映画のことはよく知らない。滅多に見ることがない。そんな私の書くことなので、眉唾というか話半分というか、そんな程度であることをお断りしておく。

B級映画というのは、大抵金がないせいでA級映画を作れずにB級に落ちてしまうというイメージを私は持っている。そもそも映画というもの、物好きというか、好き者というか、オタクというか、そんな連中が集まって、夢を語りながら自分たちの理想を目指して作ることが多いのではないかと思う。だから、金がありさえすればもっと迫真に迫った完璧な映画が作れるのに、金がなせいであちこち手抜きせざるを得ず、B級作品が出来上がってしまうような気がする。

聞くところによれば、日活ロマンポルノも、映画がすっかり斜陽産業になって客を呼べなくなったときに、ポルノ映画にはかろうじて客が入っていたことから、好き者(エロではなくて映画の)が映画と触れ合っていたいがために一所懸命作ったという側面があったらしい。内容はB級ポルノでも、志には高いものがあったようなのだ。

ところが、そのような、志はあっても金はないというのとは全く逆の、金はあっても志が低いという映画を見つけた。「ジュピター」(Jupiter Ascending)というアメリカ映画である。

Amazonプライムビデオでアメリカのテレビドラマを見ようとしたら最初に映画の予告編が入り、派手な特撮(VFX)が目を引いたので見ることにした。ウォシャウスキー姉弟による2015年のSFアクション大作だという。 ウォシャウスキー姉弟といえばあの「マトリックス」(The Matrix)という名作の監督である。

しかし、見ているうちに笑ってしまった。あまりにB級すぎるというか、こんなのはC級だなと思ってしまった。どこかの高級割烹に入って、懐石料理でもでてくるのかと思っていたら、屋台の焼きそばが出てきたような感じである。肩の力を抜いて見れるというか、見ていて全然ドキドキしないというか、そういう意味では気楽な映画であったが、そのような映画を見たかったのではない。

どうしてそんなことになってしまったのか想像してみる。おそらく、中国人あたりが金をどっさり出したのだろう。併せて、こういう映画を作れ、と口も出したのだろう。それが極めて幼稚で、見た目だけがケバケバしく、ストーリーも単純な勧善懲悪、味も素っ気もないというものだったのではないだろうか。結果として、監督も役者も脚本家もその他も、「ほな気楽に作らせてもらいます」ということになり、ああいう結果になったに違いない。

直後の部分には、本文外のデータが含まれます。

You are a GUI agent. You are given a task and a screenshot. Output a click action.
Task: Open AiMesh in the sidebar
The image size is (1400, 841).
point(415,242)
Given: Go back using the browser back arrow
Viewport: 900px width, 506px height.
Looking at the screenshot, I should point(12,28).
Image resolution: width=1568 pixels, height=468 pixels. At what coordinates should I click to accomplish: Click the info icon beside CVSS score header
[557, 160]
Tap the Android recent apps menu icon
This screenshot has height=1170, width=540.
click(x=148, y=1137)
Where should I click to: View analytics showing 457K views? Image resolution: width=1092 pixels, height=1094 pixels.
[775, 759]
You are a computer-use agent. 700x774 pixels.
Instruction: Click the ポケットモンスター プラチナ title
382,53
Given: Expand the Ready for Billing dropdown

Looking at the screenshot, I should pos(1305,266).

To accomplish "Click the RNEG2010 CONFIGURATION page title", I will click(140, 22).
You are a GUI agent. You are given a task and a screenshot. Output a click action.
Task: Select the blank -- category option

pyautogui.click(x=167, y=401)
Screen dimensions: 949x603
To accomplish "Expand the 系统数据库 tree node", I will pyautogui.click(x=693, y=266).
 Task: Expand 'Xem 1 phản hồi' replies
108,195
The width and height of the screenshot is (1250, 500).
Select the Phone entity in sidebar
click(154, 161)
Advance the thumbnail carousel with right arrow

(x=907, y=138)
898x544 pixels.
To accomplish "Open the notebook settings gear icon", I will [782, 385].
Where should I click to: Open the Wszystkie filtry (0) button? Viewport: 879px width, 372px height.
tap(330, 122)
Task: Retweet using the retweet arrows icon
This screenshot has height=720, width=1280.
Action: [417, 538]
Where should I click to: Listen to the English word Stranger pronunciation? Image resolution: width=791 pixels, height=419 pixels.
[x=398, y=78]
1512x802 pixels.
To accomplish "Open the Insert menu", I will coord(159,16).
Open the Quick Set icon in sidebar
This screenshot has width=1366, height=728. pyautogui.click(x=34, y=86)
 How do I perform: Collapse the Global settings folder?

統制が取れていないというか、どこかで見たようなシーンの寄せ集めというか、何でもかんでもというか、贅肉が落ちていないというか、厚化粧というか、浅く薄っぺらいというか、大安売りというか、ストーリー軽視というか。文化レベルの低い国相手に、予告編の寄せ集めのような映画を作ればそれでいいということだったのかもしれない。

誰かが、「人生金が全てだ」などというのを聞くと、何となく腹が立つ。なぜかというと、ロマンチックなところがある私はそれを否定したいのだが、簡単には否定しきれないものを感じるためだ。しかし、この映画は「人生金ばかりではない」と言える好例ではないかと思う。いくら金があっても、ダメなものはダメなのである。こう言えると何となく胸のつかえが下りたような気がする。

話は変わるが、映画があまり好きではない私が映画館に行ったとなると、この30年間で2回である。一つは子供を連れて行ったゴジラ対ビオランテ、もう一つは女房に連れられて行った中島みゆきの夜会である。そのくらい映画への関心は薄い。

そんな私でも、良いと思う映画はある。記憶に残っているのは二本あり、一つは「ゴーン・ガール」(GONE GIRL)である。見終わって「ああいい映画だった」と素直に思えた。ロザムンド・パイクはもちろん良かったが、見落とせないのはベン・アフレックがアホな男を上手に演じたことである。素晴らしい(ひょっとして地?)。このレベルの映画が毎年1本出てくれるなら、私もあっという間に映画ファンになるのだけれど。

もう一つは「007 スペクター」(Spectre)である。007役が現在のダニエル・クレイグになってから、007を見ていて違和感を感じることがなくなった。男の娯楽である。男のエンターテインメントである。男のロマンと夢に浸ることができる。純粋に楽しめる。スリルとサスペンス、渋くてスマート、殺しと暴力と爆発と冒険とスピードと策略と美女と遊び、もうおいしくておいしくてたまらない。

次回作「007 ノー・タイム・トゥ・ダイ」(No Time to Die:「絶体絶命」「死んでなんかいられない」「お前はすでに死んでいる」どれがいいのかな?)はこの4月に公開である。暇でもあることだし、久しぶりに映画館に行って観ようと思っている。コーヒーとポップコーンを買って中に入るというのはそれでいいのかな。楽しみ、楽しみ。